He enrolled in at Columbia University and began his graduate work in physical organic chemistry with William von Eggers Doering. He moved with Doering to Yale University and received his M.S. degree from Columbia in 1952 and Ph.D. from Yale in 1953. He took a postdoctoral position at the University of California, Los Angeles in the lab of Donald J. Cram.

==Academic career==
DePuy joined faculty at Iowa State University and rose quickly to the position of full professor. In 1963, he moved to the University of Colorado, Boulder where he spent the rest of his career.

His research spanned both gas and solution phase physical organic chemistry. He is best known for his development of the flowing afterglow technique for the study of gas phase ion molecule reactions. He developed methods for gas phase hydrogen-deuterium exchange, substitution and elimination reactions, and comparisons of gas and solution phase reaction energetics.

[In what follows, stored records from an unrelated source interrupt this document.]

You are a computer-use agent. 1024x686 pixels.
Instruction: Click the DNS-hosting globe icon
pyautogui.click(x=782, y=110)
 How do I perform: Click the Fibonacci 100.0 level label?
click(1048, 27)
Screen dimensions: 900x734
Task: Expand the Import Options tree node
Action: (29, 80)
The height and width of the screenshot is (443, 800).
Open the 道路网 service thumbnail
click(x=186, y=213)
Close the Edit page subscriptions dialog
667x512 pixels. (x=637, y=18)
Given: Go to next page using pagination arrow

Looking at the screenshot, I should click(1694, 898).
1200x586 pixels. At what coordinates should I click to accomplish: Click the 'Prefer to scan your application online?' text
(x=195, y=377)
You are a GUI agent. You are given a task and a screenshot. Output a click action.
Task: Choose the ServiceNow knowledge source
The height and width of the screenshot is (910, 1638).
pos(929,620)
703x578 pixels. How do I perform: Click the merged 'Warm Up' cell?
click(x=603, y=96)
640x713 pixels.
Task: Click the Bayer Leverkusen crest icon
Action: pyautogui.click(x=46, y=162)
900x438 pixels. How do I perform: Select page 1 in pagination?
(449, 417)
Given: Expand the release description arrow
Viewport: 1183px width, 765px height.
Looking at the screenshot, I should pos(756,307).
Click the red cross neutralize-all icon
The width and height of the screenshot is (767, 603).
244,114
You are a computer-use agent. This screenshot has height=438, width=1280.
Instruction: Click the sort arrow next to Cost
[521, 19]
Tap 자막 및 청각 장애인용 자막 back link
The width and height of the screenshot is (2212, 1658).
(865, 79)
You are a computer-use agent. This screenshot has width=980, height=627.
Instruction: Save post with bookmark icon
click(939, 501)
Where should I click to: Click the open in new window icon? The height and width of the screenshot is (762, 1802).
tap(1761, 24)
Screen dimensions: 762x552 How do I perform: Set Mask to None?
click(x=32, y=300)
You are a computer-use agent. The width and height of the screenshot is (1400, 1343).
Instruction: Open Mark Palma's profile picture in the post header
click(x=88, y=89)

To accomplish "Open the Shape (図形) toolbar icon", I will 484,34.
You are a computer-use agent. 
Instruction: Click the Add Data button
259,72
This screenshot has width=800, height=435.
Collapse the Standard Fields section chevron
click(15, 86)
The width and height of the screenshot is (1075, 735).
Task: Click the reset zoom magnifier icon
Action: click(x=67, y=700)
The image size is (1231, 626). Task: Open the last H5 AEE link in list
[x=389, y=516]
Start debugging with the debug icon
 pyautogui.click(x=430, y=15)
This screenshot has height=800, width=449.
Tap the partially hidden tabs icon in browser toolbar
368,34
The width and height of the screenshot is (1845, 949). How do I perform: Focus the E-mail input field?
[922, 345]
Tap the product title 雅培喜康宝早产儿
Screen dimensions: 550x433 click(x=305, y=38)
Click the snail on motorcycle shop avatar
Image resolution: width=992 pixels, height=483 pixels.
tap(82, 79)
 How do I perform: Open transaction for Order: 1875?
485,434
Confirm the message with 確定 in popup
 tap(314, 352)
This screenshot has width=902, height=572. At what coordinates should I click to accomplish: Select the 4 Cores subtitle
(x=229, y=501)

He was the author of “Introduction to Organic Chemistry” (with Douglas Applequist and Kenneth L. Rinehart) and “Exercises in Organic Spectroscopy” with Robert H. Shapiro.

==Awards==
DePuy was n National Institutes of Health Senior Postdoctoral Fellow, Alfred Sloan Fellow, and Guggenheim Fellow, Alexander von Humboldt Fellow. He received the Colorado Section of the American Chemical Society Gold Medallion Award, and the American Chemical Society James Flack Norris Award. He was a member of the American Academy of Arts and Sciences and National Academy of Sciences.